Kirkel entregou-me um peixe grande. Seria o nosso jantar, e apesar de ele sempre ser generoso comigo, às vezes tudo o que nos restava para as refeições eram algumas das maçãs que papai cultivava ao lado da cidade e algumas nozes. Haviam dias que comer algo era um luxo, então tomávamos sopa rala de poucos legumes que mamãe plantava junto aos pés de maçãs e que cresciam com alguma sorte.

Mas Kirkel era um homem bom. Ele era gentil e educado, e apesar da minha atual situação de extrema pobreza, ele não se afastou de mim. Bard era um exemplo para ele de humildade, e como seu melhor amigo, mesmo muitos anos mais velho do que ele, Kirkel aprendera que a generosidade era o que mantinha os cidadãos daquela cidade esperançosos e de pé.

Beijei seu rosto em agradecimento, e me despedi dele.

Entrando em casa, entreguei o peixe a uma de minhas irmãs, que passavam todo o dia sentadas e fazendo tricô, sem ao menos ajudar mamãe com as tarefas de casa.

Mirph, a mais velha delas, olhou feio.

— Não ouso tocar nesse animal fedorento. – ela disse desdenhosa.

— Se não o fizer, não deixarei que coma parte dele esta noite, e morrerá de fome. O mesmo vale para você, Matilda. – ameacei, dando marcha para o meu quarto logo em seguida.

No jantar, todos permaneciam muito quietos enquanto saboreavam o peixe. Sabíamos que era raro termos algo para mastigar durante a noite, e nos contentávamos em apenas comer durante as refeições, deixando as fofocas e novidades de lado.

— Agradeça à Kirkel por todos, minha filha. – Papai disse, juntando todos os espinhos que sobrara em seu prato.

— Já o agradeci. – Respondi, observando sua expressão severa.

— Agradeça mais uma vez. E se possível, agradeça todos os dias pela paciência que ele tem com você. – Ele respondeu-me fazendo cara feia.

Meu pai não costumava demonstrar amor por nós. Casou-se com mamãe sem conhecê-la, e achava que eu alimentava ideias românticas demais por causa dos livros que eu lia. A maioria de contos de fadas, relatavam histórias de amor da realeza, e papai desaprovava esse tipo de “alimento intelectual”. Para ele, eu deveria me ocupar apenas com deveres domésticos e como agradar meu futuro marido.

— Claro. – Disse, levantando-me da mesa.

— E onde pensa que vai? – Ele censurou. – Quero ter uma conversa com a senhorita, antes mesmo que faça alguma loucura rejeitando Kirkel como marido.
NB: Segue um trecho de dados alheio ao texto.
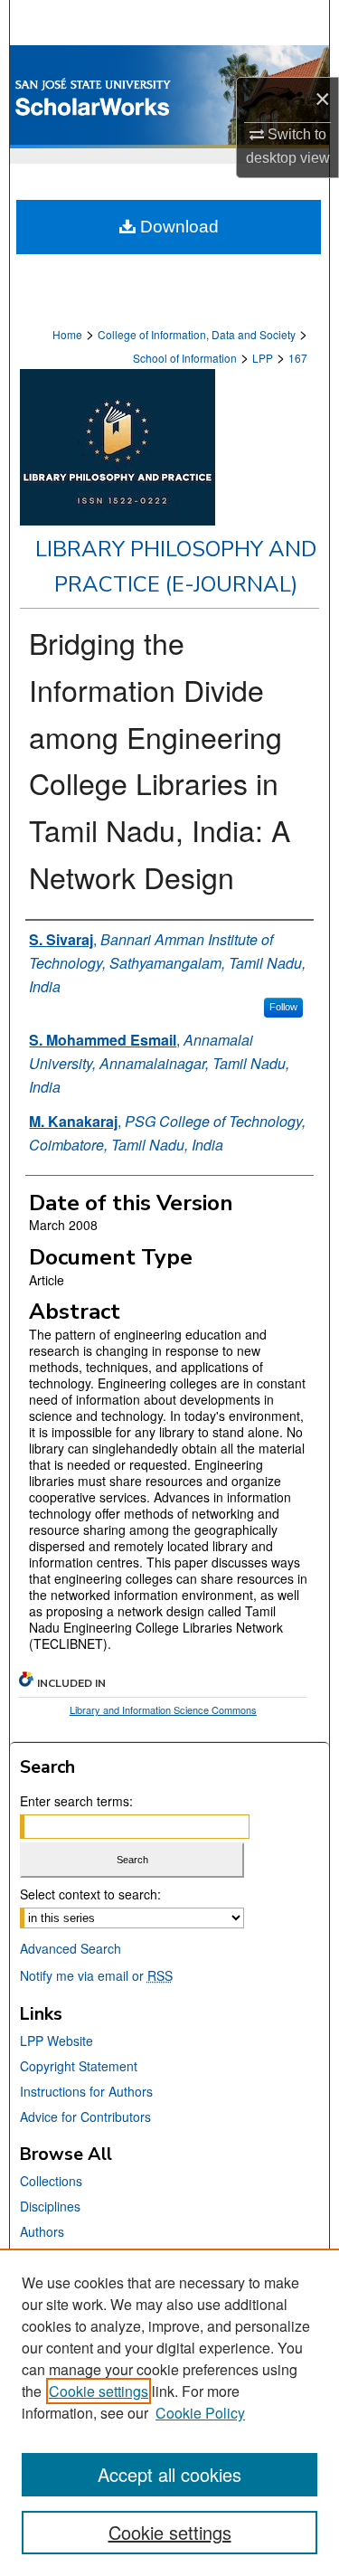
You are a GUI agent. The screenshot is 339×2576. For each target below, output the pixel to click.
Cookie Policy (200, 2412)
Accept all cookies (169, 2474)
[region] (169, 2412)
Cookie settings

Você seria bem capaz de dizer não para ele.

— Eu não pretendo rejeitá-lo! – respondi sem pensar. – Está bom para o senhor?
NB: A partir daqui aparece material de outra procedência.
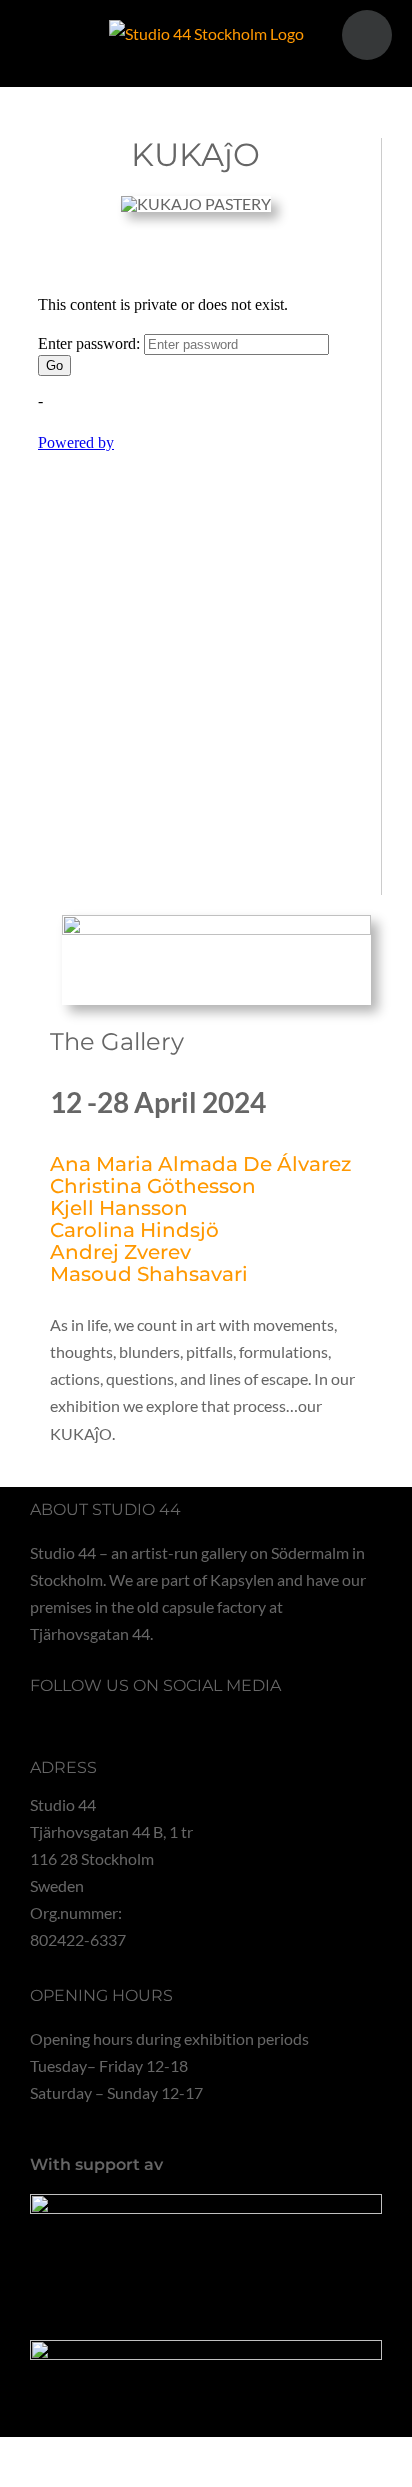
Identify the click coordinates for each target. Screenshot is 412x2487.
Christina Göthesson (153, 1186)
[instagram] (100, 1717)
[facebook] (36, 1717)
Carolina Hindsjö (134, 1230)
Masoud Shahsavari (149, 1274)
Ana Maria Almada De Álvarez (200, 1164)
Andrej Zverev (120, 1252)
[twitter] (68, 1717)
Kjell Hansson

Meu pai fechou os pulsos em meio aos meus gritos. Senti meu corpo esquentar-se de fúria, e depois temer o que ele faria.

— Acho bom estar casada daqui a poucos meses, ou lhe expulso desta casa, ouviu?

Com esta resposta, retornei para meu quarto. Juntei todos os lençóis que tinha e os joguei na cama, retirando toda a minha roupa, e enfiando-me ali embaixo. Gostava de sentir meu corpo livre, porém gostava da sensação de me sentir presa por aqueles lençóis que me protegiam do frio.

Gostava de despir meu corpo daquilo que o cobria no dia-a-dia, e depois cobri-lo com algo novo.

E era assim que eu me sentia em relação à Kirkel. Ele era a minha costumeira roupa, e eu gostaria de despir meu corpo para encobri-lo com lençóis, estes que ainda eram desconhecidos por mim.